Should doctors be made more accountable?
Dungarshi bhai Kapdia, 82 is old, partially disabled as he underwent two hip surgeries and speaks only Gujrati. For the last one month he is in one of the corporate hospitals in Banjara Hills. Nobody knows why he is there since a month. Prognosis and diagnosis nobody is sure, in the hospital. The doctors, nurses have poked every inch of his 5’ 3” body till he feels worse. He closes his eyes, tries to sleep but tears roll down his anxious eyes. He tries to find out, what is wrong with him but no correct answers. He is visited by many important looking people who stand beside his bed and gesticulate. They look at the charts and monitors adjust the various tubes, poke him, draw blood but nobody touches him (his feelings) or make an attempt to communicate to him. His sons are in USA, both sons are NRIs. The nurses and ward boys keep him clean. He feels lonely and small. He wants to get back home to taste “Dhokla” and sit with his friends in the big verandah of his five stored bungalow and sip tea.
He feels helpless, in this country of abundant health care systems. For three days he was kept fasting and bottles of glucose and tubes connecting him. He knows the word “scan”, x-ray. He is under the belief that scan is some sort of a medical order to feed a patient. I need a scan he requests the nurse helplessly parched he eyes the water tap but they don’t understand. The nurse points to the nil orally sign but he cannot decipher the language. He wonders how long he will have to remain in this hospital with the ambience of a star hotel.

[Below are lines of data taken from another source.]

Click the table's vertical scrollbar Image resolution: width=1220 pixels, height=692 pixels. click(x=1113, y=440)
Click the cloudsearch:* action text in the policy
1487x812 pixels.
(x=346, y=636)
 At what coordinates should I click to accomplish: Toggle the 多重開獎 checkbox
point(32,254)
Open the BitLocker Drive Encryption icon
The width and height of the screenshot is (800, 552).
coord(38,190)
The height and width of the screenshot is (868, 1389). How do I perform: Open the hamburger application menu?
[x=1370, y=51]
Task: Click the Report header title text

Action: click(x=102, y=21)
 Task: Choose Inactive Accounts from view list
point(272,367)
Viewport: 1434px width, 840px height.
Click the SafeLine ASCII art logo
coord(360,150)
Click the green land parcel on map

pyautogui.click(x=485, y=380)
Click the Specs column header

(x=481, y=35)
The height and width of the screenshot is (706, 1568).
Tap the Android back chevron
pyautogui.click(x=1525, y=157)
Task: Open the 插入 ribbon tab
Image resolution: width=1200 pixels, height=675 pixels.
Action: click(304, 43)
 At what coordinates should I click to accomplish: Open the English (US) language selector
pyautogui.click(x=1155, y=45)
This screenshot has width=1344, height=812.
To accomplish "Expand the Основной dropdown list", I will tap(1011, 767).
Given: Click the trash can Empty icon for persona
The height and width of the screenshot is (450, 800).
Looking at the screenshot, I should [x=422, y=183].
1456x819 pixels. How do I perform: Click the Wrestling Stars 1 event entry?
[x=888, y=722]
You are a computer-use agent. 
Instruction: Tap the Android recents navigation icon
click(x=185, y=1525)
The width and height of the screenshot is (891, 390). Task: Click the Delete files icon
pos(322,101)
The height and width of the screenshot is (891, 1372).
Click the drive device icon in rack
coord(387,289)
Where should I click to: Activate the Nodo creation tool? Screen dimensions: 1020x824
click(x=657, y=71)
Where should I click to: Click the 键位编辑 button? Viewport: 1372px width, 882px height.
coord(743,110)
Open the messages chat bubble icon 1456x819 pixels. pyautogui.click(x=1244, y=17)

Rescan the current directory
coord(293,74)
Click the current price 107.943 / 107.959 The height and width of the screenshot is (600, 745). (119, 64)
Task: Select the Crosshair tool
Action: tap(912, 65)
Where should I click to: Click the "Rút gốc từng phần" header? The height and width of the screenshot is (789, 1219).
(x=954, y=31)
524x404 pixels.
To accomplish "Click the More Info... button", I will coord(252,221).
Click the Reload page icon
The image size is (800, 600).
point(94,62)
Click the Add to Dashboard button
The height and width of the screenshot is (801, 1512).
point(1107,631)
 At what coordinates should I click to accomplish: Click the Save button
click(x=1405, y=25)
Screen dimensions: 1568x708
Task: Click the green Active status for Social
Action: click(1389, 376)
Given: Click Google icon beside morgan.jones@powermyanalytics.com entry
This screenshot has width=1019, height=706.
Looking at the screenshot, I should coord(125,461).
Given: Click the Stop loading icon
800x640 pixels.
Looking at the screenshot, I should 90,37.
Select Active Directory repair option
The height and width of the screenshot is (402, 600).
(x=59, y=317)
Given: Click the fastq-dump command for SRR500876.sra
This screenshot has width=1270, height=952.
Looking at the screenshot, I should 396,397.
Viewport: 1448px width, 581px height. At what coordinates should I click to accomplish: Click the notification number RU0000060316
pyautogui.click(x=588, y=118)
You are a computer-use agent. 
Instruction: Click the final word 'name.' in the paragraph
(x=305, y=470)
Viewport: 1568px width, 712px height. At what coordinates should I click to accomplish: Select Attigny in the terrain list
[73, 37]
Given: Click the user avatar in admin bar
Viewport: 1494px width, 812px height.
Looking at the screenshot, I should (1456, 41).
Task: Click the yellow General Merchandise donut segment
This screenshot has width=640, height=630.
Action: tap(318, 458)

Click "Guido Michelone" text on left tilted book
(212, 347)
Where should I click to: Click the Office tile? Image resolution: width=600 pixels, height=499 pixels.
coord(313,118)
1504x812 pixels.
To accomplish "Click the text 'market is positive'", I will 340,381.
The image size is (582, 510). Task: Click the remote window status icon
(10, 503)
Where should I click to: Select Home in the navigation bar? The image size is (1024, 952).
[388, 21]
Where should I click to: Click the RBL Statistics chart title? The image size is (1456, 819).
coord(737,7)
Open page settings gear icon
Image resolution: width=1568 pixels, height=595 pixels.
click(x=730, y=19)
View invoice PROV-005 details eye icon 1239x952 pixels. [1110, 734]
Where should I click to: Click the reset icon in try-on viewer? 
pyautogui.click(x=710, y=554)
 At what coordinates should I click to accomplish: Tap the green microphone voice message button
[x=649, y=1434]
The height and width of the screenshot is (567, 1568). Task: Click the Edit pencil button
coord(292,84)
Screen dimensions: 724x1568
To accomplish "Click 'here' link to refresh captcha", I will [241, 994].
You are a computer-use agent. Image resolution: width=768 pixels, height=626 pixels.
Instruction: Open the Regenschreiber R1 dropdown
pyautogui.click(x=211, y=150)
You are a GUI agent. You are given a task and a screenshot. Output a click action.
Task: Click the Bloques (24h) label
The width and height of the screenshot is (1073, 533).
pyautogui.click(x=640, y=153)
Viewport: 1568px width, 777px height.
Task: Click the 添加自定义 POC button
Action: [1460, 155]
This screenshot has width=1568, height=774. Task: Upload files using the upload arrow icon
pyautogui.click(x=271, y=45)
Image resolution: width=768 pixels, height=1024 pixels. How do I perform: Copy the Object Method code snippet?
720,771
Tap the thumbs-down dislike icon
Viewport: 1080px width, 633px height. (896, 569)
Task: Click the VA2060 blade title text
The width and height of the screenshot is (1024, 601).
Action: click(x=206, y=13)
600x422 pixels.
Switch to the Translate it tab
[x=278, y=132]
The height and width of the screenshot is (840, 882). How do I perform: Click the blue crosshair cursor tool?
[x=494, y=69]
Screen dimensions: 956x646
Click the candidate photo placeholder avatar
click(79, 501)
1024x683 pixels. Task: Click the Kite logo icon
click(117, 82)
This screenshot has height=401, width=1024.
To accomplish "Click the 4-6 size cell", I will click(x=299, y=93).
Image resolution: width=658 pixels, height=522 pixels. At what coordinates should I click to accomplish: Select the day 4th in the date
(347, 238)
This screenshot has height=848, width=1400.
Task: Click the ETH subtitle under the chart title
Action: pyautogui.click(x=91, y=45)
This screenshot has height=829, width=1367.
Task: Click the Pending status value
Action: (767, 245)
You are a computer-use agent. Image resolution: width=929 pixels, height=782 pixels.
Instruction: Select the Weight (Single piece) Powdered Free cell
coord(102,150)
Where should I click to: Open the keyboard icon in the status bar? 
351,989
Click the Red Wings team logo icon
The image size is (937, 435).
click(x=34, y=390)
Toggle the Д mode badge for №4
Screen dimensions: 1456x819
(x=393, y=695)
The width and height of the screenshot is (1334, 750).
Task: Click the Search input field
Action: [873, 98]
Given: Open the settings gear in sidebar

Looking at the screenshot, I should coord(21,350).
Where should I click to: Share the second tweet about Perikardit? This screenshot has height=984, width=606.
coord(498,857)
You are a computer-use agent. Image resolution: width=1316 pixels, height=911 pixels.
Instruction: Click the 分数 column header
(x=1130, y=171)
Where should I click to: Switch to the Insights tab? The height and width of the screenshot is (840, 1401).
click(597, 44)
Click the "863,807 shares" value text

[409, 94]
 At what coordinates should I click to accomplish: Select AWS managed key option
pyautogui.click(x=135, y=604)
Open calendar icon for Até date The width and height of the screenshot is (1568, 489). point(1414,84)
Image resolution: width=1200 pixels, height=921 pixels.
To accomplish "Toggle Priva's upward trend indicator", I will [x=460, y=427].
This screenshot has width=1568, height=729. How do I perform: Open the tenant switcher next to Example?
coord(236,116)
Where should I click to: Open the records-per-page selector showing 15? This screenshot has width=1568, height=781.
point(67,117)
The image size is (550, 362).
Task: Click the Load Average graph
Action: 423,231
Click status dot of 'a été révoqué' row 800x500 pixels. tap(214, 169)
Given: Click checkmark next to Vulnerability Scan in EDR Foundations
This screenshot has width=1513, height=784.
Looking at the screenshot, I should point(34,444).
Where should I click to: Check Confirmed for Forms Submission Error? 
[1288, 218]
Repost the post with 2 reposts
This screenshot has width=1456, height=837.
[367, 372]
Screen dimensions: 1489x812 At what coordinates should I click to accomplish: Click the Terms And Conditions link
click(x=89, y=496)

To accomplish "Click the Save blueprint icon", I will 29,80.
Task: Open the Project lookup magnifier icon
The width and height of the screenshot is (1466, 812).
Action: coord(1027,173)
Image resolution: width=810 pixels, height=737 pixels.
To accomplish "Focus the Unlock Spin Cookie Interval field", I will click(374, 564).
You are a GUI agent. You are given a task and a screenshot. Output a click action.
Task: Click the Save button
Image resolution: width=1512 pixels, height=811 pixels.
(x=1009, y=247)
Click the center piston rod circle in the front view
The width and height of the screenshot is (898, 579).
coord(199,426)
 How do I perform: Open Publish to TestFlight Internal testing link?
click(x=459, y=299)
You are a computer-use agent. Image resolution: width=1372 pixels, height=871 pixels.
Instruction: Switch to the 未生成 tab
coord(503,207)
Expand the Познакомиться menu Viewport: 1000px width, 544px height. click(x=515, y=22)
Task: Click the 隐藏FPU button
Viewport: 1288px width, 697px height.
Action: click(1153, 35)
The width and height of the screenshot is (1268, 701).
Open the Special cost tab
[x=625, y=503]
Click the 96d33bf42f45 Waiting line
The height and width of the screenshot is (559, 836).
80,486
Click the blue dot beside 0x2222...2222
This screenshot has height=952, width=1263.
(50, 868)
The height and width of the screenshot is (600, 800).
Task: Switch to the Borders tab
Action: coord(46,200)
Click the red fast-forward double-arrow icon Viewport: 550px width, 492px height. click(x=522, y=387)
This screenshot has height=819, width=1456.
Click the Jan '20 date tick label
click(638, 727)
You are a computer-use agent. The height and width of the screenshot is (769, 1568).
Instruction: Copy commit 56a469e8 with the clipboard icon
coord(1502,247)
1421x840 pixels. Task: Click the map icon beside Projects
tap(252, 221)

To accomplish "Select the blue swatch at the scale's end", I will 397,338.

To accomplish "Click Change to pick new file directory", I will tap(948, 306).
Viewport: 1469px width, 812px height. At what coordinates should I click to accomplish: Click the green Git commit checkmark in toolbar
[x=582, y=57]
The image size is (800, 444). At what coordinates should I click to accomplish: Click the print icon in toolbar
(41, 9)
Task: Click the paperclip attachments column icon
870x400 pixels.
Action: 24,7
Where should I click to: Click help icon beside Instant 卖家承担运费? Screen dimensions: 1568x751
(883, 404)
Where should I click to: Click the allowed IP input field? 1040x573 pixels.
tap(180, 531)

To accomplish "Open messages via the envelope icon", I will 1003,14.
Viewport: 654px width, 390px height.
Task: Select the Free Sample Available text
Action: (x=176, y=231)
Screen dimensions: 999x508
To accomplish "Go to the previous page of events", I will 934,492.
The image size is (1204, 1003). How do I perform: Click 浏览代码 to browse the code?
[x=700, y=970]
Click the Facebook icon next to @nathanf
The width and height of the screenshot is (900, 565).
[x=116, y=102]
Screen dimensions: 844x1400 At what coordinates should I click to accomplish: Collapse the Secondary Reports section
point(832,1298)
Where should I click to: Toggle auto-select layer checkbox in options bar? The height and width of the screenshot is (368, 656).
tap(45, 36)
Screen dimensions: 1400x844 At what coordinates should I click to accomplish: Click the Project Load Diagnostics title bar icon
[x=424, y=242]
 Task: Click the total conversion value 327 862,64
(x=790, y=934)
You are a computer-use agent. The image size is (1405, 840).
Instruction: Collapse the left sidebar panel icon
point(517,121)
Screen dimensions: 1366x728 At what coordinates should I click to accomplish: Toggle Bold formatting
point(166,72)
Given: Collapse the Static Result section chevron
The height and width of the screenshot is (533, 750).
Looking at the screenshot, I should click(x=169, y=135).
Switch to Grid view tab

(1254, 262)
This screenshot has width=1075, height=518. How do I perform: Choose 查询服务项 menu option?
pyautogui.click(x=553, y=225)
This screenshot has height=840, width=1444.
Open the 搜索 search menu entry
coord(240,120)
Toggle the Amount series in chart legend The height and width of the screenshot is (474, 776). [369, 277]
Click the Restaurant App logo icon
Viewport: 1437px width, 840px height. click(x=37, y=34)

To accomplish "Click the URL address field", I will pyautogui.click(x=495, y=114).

A junior doctor finds him crying and tries communicating in his mother tongue. He begs to go home as he knows nothing is wrong with him. He would rather die with his friends than stay here. She assures him that he is not dying and he was admitted for a simple gastric problem which got cured the next day. Then why is he still in the hospital? He forces her to help, the doctor fights her way, does paper work and let him get discharged. She knew she lost her job but she has a sense of satisfaction.
Most of us put doctors on pedestals because they are exceedingly smart, skilled, and let’s face it, special. Not everyone can become a doctor. It takes someone who is resilient and with a quick and practical mind to make it in this profession. And we venerate them not just because of how good they are. It is also because we trust them with the one thing that is most sacred to us: our health. Why wouldn’t we put them on pedestals? They have the training, the knowledge, and the experience to help us when we are helpless. So, does that mean it’s okay for them to not let us know just how good at their job they really are?
I don’t think so!
When I asked her about the risk of the job she smiled pleasantly and said, I just couldn’t leave him I am accountable. I felt accountable.
Accountability in health care seems an omnipresent term these days but it sounds like a nebulous idea, it looks like corporate hospitals which draw heavily from the purses of the patients do not feel accountable.
Did we do a right surgery? How many patients spent more than three hours on a trolley? Was it needed? Could we have completed the surgery with two doctors? Was there a need of 6 nurses?
“In a hospital setting, all employees and medical staff members have a Social responsibility for the healthcare given to the patients and community.
Like the junior doctor personal accountability cannot be legislated. Like the junior doctor you must feel it weather you are under scrutiny or not. (medical fraternity)
The good news is most doctors reassure that if you begin with the belief that you are personally accountable to your patients chances are” all is well”.